L’Éthiopie franchit un nouveau cap dans sa stratégie de puissance aérienne. Le Premier ministre Abiy Ahmed a annoncé le lancement de la construction de l’aéroport international de Bishoftu, présenté comme le plus grand projet d’infrastructure aéroportuaire jamais engagé en Afrique. À terme, ce méga-hub pourra accueillir jusqu’à 110 millions de passagers par an, redéfinissant l’équilibre du transport aérien continental.
Un projet pensé en complément d’Addis-Abeba Bole
Situé à environ 40 kilomètres au sud-est d’Addis-Abeba, le futur aéroport de Bishoftu viendra compléter l’actuel aéroport international de Bole, dont la capacité élargie plafonne désormais à 25 millions de passagers par an. Confrontées à une saturation progressive des infrastructures existantes, les autorités éthiopiennes ont opté pour une stratégie multi-aéroports, visant à sécuriser durablement la croissance du trafic aérien.
Cette approche doit permettre à l’Éthiopie de conserver son statut de principale porte d’entrée aérienne du continent africain, dans un contexte de forte reprise du trafic mondial et de concurrence accrue entre hubs régionaux.
Un levier stratégique pour Ethiopian Airlines et la ZLECAf
Le projet de Bishoftu s’inscrit pleinement dans les réformes économiques structurelles engagées par l’Éthiopie, son agenda d’industrialisation et sa stratégie aéronautique de long terme. Il constitue un pilier clé pour renforcer la compétitivité mondiale d’Ethiopian Airlines, première compagnie aérienne africaine en termes de flotte, de destinations et de passagers transportés.

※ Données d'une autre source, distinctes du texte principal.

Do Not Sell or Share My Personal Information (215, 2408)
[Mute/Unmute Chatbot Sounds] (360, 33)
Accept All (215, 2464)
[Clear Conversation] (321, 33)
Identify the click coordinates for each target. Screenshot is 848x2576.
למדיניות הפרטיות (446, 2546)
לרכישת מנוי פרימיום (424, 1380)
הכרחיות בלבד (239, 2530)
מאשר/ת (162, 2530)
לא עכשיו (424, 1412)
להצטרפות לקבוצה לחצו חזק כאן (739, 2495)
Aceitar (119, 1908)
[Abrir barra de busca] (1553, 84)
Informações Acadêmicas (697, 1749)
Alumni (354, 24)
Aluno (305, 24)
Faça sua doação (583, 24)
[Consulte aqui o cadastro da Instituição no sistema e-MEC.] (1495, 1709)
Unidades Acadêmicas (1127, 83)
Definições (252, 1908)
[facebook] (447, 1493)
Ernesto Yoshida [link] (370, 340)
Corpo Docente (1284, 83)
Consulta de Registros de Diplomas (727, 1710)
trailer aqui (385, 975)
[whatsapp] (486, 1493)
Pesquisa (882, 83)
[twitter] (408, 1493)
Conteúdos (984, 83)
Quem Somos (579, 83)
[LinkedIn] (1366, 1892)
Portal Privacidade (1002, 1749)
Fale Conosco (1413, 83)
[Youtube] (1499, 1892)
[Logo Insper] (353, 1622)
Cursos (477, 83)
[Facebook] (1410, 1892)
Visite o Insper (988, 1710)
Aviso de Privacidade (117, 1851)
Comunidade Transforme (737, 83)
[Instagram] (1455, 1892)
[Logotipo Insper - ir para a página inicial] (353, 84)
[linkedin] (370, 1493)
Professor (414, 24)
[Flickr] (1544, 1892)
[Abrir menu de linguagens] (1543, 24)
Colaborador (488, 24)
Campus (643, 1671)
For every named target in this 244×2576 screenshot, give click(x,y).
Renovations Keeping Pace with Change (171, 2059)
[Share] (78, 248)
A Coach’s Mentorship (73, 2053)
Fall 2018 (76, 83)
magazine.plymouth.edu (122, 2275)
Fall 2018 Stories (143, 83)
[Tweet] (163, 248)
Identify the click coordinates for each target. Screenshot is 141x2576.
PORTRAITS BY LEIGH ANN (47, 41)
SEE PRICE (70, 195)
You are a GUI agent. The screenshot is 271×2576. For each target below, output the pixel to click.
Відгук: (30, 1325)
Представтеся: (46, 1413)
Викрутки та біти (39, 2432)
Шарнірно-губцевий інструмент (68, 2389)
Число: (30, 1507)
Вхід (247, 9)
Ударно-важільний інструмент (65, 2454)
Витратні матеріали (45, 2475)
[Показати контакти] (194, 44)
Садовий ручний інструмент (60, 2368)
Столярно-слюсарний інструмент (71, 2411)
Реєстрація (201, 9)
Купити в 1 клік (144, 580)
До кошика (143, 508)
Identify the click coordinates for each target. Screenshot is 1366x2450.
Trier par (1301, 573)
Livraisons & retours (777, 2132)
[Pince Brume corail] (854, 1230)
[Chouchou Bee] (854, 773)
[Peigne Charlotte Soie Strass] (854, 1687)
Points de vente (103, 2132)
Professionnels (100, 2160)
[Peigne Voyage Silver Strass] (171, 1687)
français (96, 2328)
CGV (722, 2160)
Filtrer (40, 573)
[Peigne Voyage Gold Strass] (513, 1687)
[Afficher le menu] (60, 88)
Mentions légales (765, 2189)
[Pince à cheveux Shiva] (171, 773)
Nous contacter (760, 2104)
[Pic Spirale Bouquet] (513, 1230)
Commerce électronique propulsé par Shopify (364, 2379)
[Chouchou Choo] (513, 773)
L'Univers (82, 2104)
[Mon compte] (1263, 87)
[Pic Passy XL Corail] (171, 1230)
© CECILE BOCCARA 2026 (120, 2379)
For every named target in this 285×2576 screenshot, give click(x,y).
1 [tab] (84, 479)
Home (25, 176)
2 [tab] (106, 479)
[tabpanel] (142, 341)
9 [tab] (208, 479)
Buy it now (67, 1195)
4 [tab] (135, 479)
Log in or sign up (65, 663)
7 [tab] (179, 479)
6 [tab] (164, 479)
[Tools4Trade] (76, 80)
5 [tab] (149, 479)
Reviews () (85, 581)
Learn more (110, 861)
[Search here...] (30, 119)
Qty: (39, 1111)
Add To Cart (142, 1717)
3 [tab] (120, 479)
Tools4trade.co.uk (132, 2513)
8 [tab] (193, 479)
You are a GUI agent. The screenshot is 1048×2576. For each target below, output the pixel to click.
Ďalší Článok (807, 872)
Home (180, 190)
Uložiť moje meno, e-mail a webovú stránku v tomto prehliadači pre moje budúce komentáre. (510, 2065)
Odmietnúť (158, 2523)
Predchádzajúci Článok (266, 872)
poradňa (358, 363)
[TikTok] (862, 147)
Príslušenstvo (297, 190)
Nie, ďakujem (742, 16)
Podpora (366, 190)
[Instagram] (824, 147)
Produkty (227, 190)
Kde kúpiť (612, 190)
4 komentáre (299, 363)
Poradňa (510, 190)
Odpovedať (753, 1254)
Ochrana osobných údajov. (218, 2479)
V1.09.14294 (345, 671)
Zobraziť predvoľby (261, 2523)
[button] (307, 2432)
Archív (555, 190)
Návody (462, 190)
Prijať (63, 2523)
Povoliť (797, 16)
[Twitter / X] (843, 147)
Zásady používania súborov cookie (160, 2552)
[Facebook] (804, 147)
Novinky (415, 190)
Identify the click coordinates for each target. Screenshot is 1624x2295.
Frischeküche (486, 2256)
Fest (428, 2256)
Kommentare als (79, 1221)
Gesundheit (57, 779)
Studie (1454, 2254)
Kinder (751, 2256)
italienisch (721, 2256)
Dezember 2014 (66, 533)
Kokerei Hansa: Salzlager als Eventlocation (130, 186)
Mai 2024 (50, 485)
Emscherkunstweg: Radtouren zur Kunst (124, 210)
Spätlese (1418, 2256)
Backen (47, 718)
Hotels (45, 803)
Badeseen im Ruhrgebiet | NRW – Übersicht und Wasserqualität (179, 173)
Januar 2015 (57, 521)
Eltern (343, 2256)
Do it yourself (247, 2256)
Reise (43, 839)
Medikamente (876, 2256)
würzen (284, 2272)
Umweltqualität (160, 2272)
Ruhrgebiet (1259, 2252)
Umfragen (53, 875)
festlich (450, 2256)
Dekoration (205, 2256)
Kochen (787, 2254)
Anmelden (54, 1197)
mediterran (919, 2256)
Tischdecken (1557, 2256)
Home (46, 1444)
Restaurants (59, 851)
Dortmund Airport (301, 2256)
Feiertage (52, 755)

Au-delà du transport aérien, l’infrastructure vise à améliorer la connectivité intra-africaine, soutenir les échanges commerciaux dans le cadre de la Zone de libre-échange continentale africaine (ZLECAf), élargir les corridors logistiques et touristiques, et positionner l’Éthiopie comme un hub intercontinental majeur reliant l’Afrique à l’Europe, à l’Asie et aux Amériques.
Un site aux caractéristiques techniques optimales
Implanté à une altitude d’environ 1 910 mètres, le site de Bishoftu offre des conditions opérationnelles favorables pour les performances des aéronefs, la gestion des vols long-courriers et l’optimisation des correspondances. Sa proximité avec Addis-Abeba garantit une intégration fluide avec l’écosystème aérien existant, tout en offrant des capacités d’extension foncière importantes.
Le futur hub est conçu pour absorber aussi bien les flux de passagers en transit que le trafic de destination finale, avec des standards internationaux en matière de sécurité, de fluidité et de services.
Une montée en puissance progressive vers 110 millions de passagers
Selon le plan directeur, la première phase de l’aéroport de Bishoftu affichera une capacité initiale de 60 millions de passagers par an. À terme, les extensions successives permettront d’atteindre 110 millions de passagers annuels, un seuil qui placerait l’Éthiopie parmi les plus grands hubs aériens mondiaux, aux côtés de Dubaï, Istanbul ou Atlanta.
L’Éthiopie confirme ses ambitions continentales
Avec Bishoftu, Addis-Abeba envoie un signal fort : l’aviation demeure un instrument central de souveraineté économique, d’intégration régionale et de rayonnement international. Dans un continent où les infrastructures aéroportuaires structurantes restent limitées, l’Éthiopie entend consolider son avance et capter une part croissante des flux aériens africains et intercontinentaux.